But they are also ramping a big target too. Note the guestimate size of the gravity anomoly at depth.


----------



## prawn_86 (15 January 2009)

*Re: RXM- REX Minerals*



kennas said:


> The talk may be potential size of OD which is the standard thing that pops out when someone hits something big or there's a big gravity anomoly anywhere in SA.




Yeh back in the boom times, anyone that interstected a bit of copper and IO together called it an "Olympic Dam style deposit"...


----------



## nunthewiser (15 January 2009)

*Re: RXM- REX Minerals*



prawn_86 said:


> Yeh back in the boom times, anyone that interstected a bit of copper and IO together called it an "Olympic Dam style deposit"...




LOL yep i distinctly recall at least 4 using Olimpic dam to add to there headlines  lol only thing is i cant remeber who now ... by the looks of it nor does the market 

tell you what tho .RXM sure is getting ramped around the various forums/chatrooms at the mo 

i DO like there market cap to be honest and definately leaves a lot of room to move up IF they can prove up anything 

trade the moves in the meantime

blessem


----------



## So_Cynical (15 January 2009)

I would say that the location has alot to do with the upside.

http://www.rexminerals.com.au/documents/20090112SignificantCopperGoldandUraniumresultsatHillside.pdf

Yorke Peninsular is about 140 km outa Adelaide and prob same from the smelters and port facility's at Port Pirie.


----------



## Shtav1 (15 January 2009)

*Re: RXM- REX Minerals*



nunthewiser said:


> LOL yep i distinctly recall at least 4 using Olimpic dam to add to there headlines  lol only thing is i cant remeber who now ... by the looks of it nor does the market
> 
> tell you what tho .RXM sure is getting ramped around the various forums/chatrooms at the mo
> 
> ...




I've never traded with a cap so small. Isnt it had to get any volume and therefore sale of a decent amount of shares? Unless of course theres great news like now and it goes through the roof after you've taken your long position.


----------



## bliimp (16 January 2009)

*Re: RXM- REX Minerals*



nunthewiser said:


> LOL yep i distinctly recall at least 4 using Olimpic dam to add to there headlines  lol only thing is i cant remeber who now ... by the looks of it nor does the market
> 
> tell you what tho .RXM sure is getting ramped around the various forums/chatrooms at the mo
> 
> ...





There is Argonaut Resources (ARE) ... which has the Lake Torrens tennament with a potential IOCGU deposit just 75km from Olympic Dam.

This tenament was originally owned by WMC (discovers of Olypic Dam), and was supposedly the preferred site for drilling based on magnetic and gravity anomalies, but got overlooked and bogged down due to EPA and Native Title claims.
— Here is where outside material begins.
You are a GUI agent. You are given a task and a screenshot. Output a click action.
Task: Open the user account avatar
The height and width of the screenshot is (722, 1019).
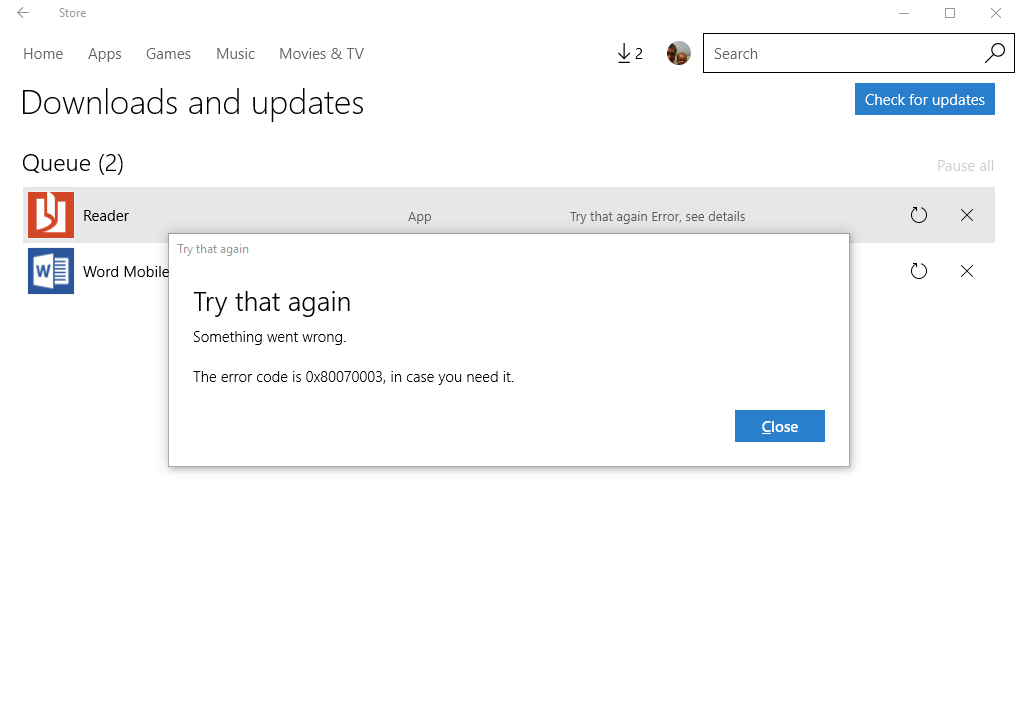pyautogui.click(x=679, y=54)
And ARE is trading at 8c per share with about a $13 market cap, and with about $8m in bank, a nickel/gold play in Laos, a near JORCed zinc/copper play in Kroombit QLD, and a free carried JV with SRL for the Torrens Drilling.

And RXM has a market cap of $17.5m at 45c per share.

Can argue that RXM is at least drilling its IOCGU target, whereas ARE's drilling via SRL has been temporarily stalled with another nuisance Native Title claim.


----------



## Red Fatboy (15 April 2009)

Bought in at .43 and watched it rise to .65, was too slow( and greedy perhaps) and am still holding. My question is to anybody out there,do you think there is a further upside to the share price,as the media reporting has gone significantly quiet as compared to a few months ago. Would appreciate any comments.


----------



## doogie_goes_off (28 July 2009)

Looks like we are bouncing under the first support level with rising copper price, plenty of blue sky for a break upward towards 59c where there is selling resistance and a second level of support/resistance in the chart


----------



## doogie_goes_off (29 July 2009)

Has played out as may be expected with the strong copper price - looks like closing at 56.5, probably shouldn't go past 59c unless the copper price moves again, but who knows?


----------



## doogie_goes_off (30 July 2009)

Has now broken 59c on today's announcement. More good copper intersections and some very high grade looking drill intersections in the photo - to be reported in August, watch this space.


----------



## doogie_goes_off (20 August 2009)

Well now, 95c, that was blue sky I saw. Now I'm guessing we'll see a retractment to 70-75c or support form around $1 depending on the tenor of the copper grade in the 'August Drilling Announcement'


----------



## doogie_goes_off (21 August 2009)

200m @ 1% Copper. That would be very good news in anyones book. Looks like we are headed for $1+ as a new support level on this news.


----------



## Sean K (21 August 2009)

doogie_goes_off said:


> 200m @ 1% Copper. That would be very good news in anyones book. Looks like we are headed for $1+ as a new support level on this news.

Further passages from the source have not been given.